Identification problem
The central decomposition in the report is:
- a transferable LR-drop response
- non-transferable MPL-LD parameter drift
- smaller residual noise and unmodeled structure
The identification step is to remove the local MPL-LD tangent directions before estimating the response amplitude. After that projection, I fit only one nonnegative scalar from the source cosine residual. The target schedule then supplies the response shape.
The estimator
The deployable predictor is intentionally small:
$$
\hat L_s(t)=L_{\mathrm{MPL},s}(t)+a_s\hat\kappa_s\phi_{\lambda_s,s}(t).
$$
Here (L_{\mathrm{MPL},s}) is the frozen MPL prediction. The response feature (\phi_{\lambda_s,s}) is a causal convolution of positive learning-rate drops. The response rate (\lambda_s) is chosen from a schedule-only (q_2) drop-concentration statistic, and the locality factor (a_s) suppresses diffuse full-horizon schedule modes. The only quantity fit from loss residuals is (\hat\kappa_s), and it is fit on the source cosine curve after the MPL-LD nuisance projection.
This is why I think of DLfinal as a residual-identification project rather than a general loss-prediction project. The method is useful only if the information boundary is kept clean: source cosine loss for calibration, target schedule for feature construction, target loss only after the prediction is finished.
What the audit shows
The main evidence is not a single headline number. The selected formula improves every current WSD-family row in the same-scale and cross-scale audits, while the controls remain non-harmful. More importantly, the negative controls explain why the projection is necessary. A raw no-nuisance projection uses the same source residual and response idea, but fails badly because it copies MPL-LD drift along with the transferable response.
Limits I keep explicit
I do not present this as a universal training-loss law. The (q_2) half-life rule is a schedule-derived structural prior tied to the logging resolution, not a theorem about optimizer dynamics. The calibration suffix is chosen by a source-only identifiability rule, but later suffix choices still change the size of the gain. The support-projection locality explains why diffuse controls should be suppressed, but it is a boundary condition rather than a complete dynamics model.

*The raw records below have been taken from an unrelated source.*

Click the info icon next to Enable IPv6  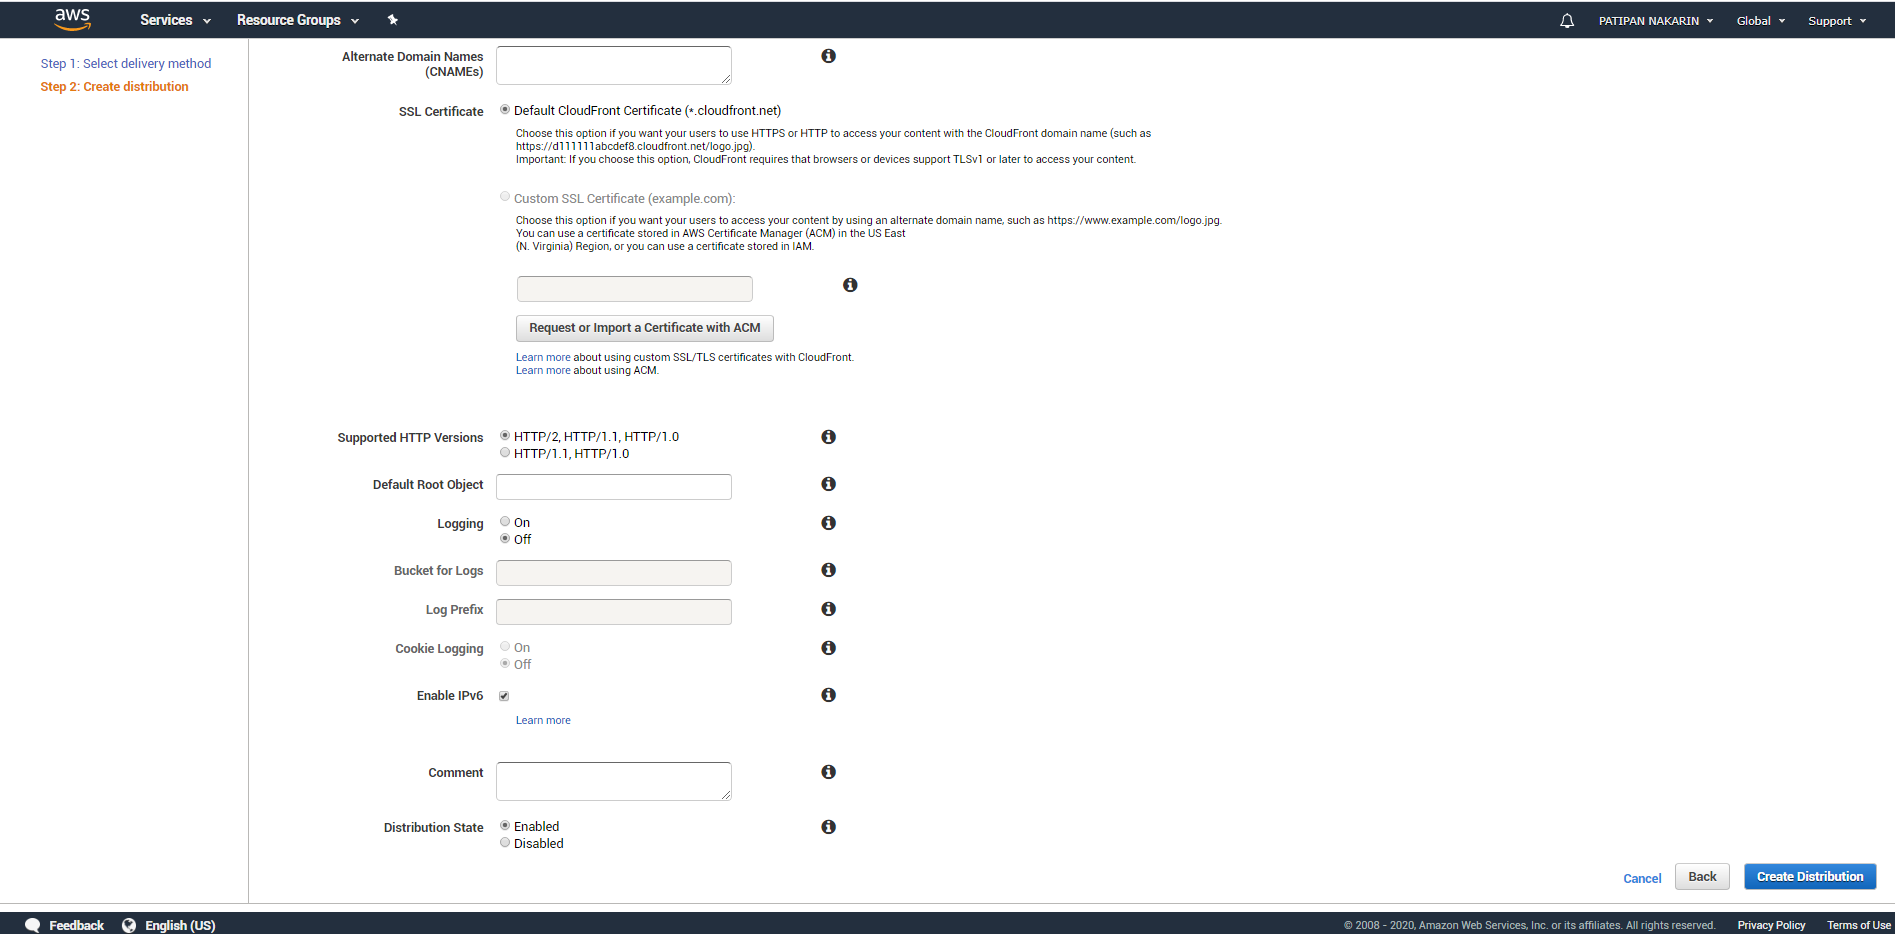(x=828, y=695)
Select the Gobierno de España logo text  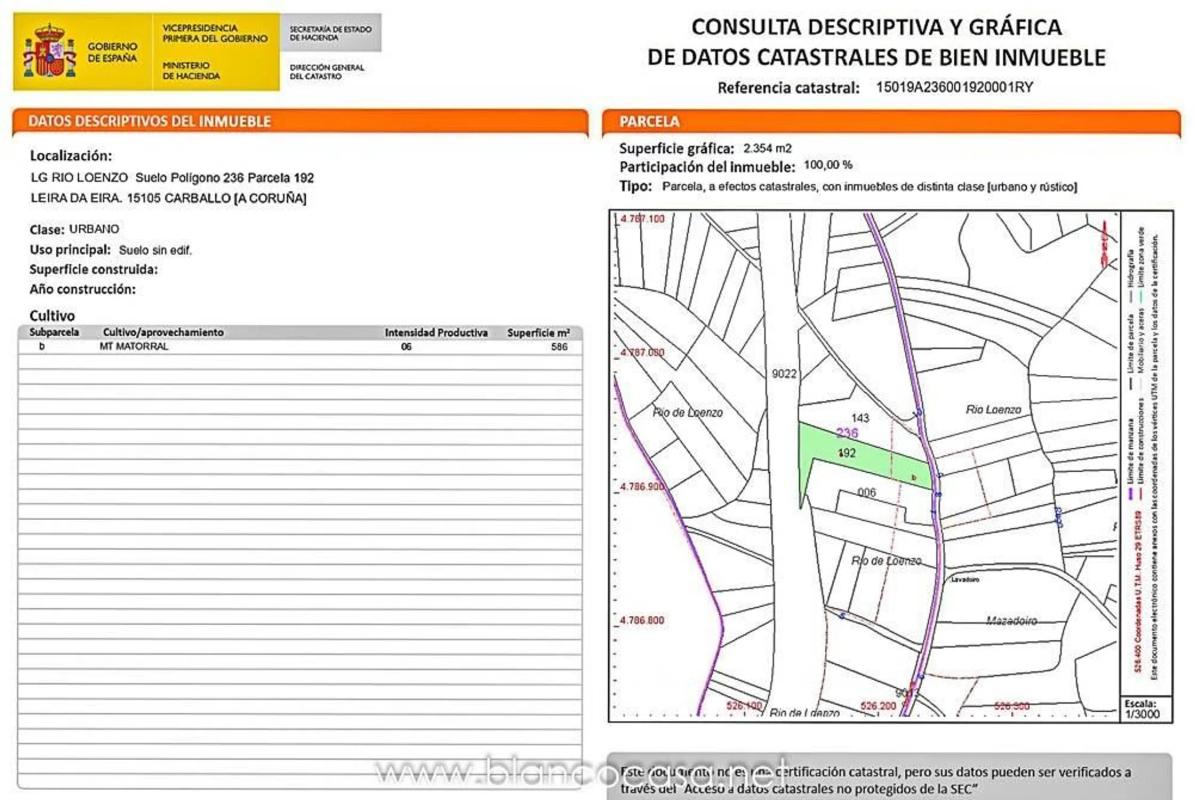click(x=113, y=53)
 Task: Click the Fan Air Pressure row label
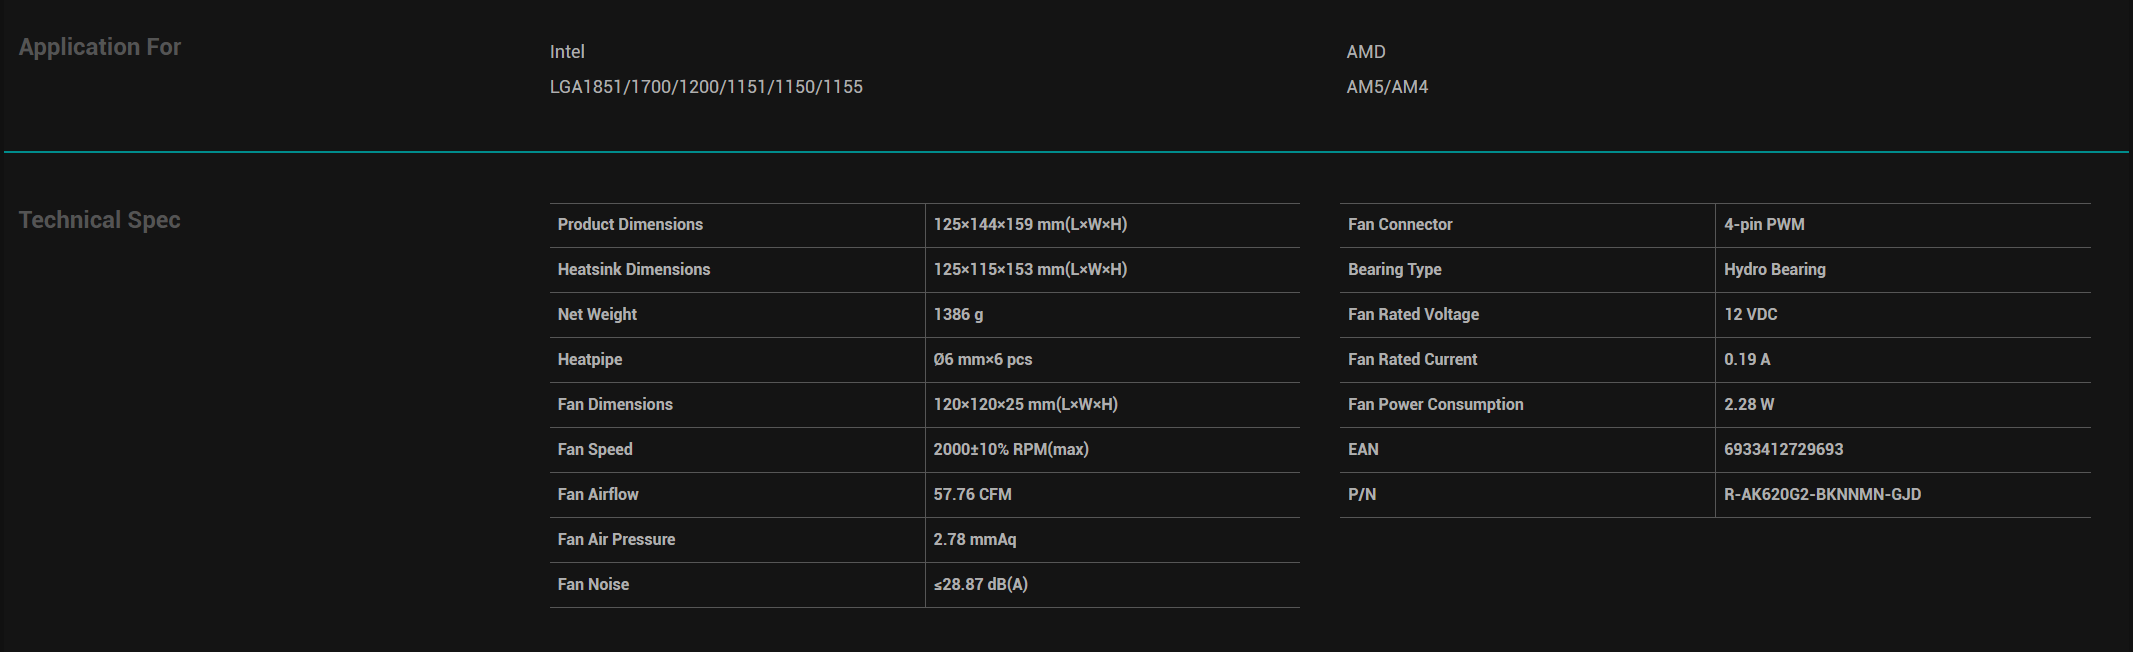[616, 540]
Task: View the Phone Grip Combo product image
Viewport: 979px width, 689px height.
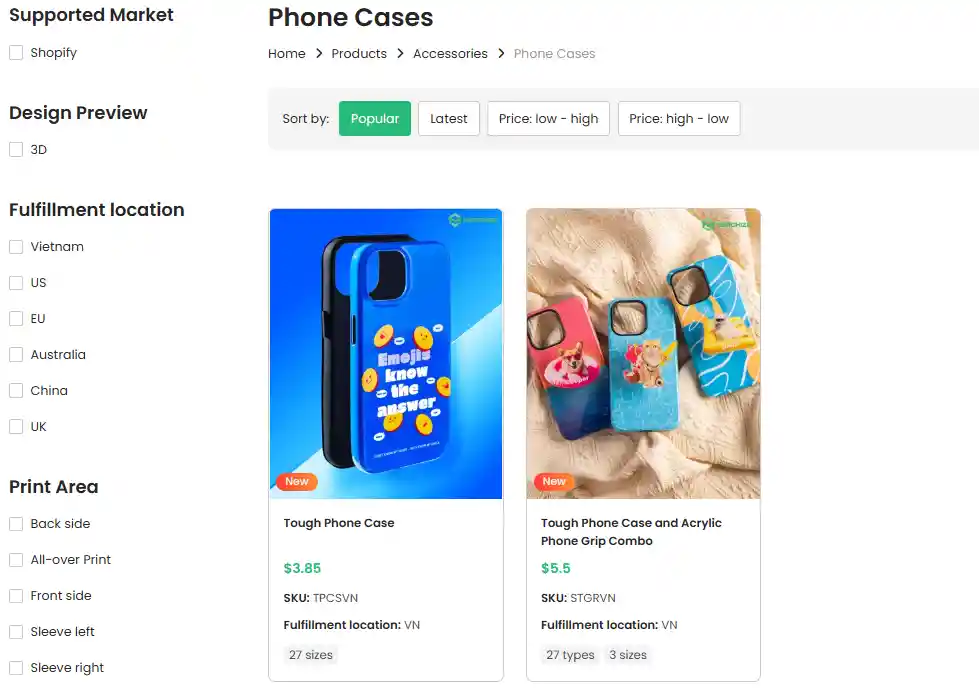Action: tap(643, 353)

The largest limitation is still external validation. The current result is strongest as a course-facing audit on the public loss-curve repository. New held-out WSD schedules or new training runs would be needed before I would claim broad generalization.
What I learned
This project made me more careful about the word “transfer.” A residual can look transferable until a negative control asks what part of it is actually being moved. The stronger habit I gained is to put the baseline first, define the information boundary second, and only then tell a mechanism story.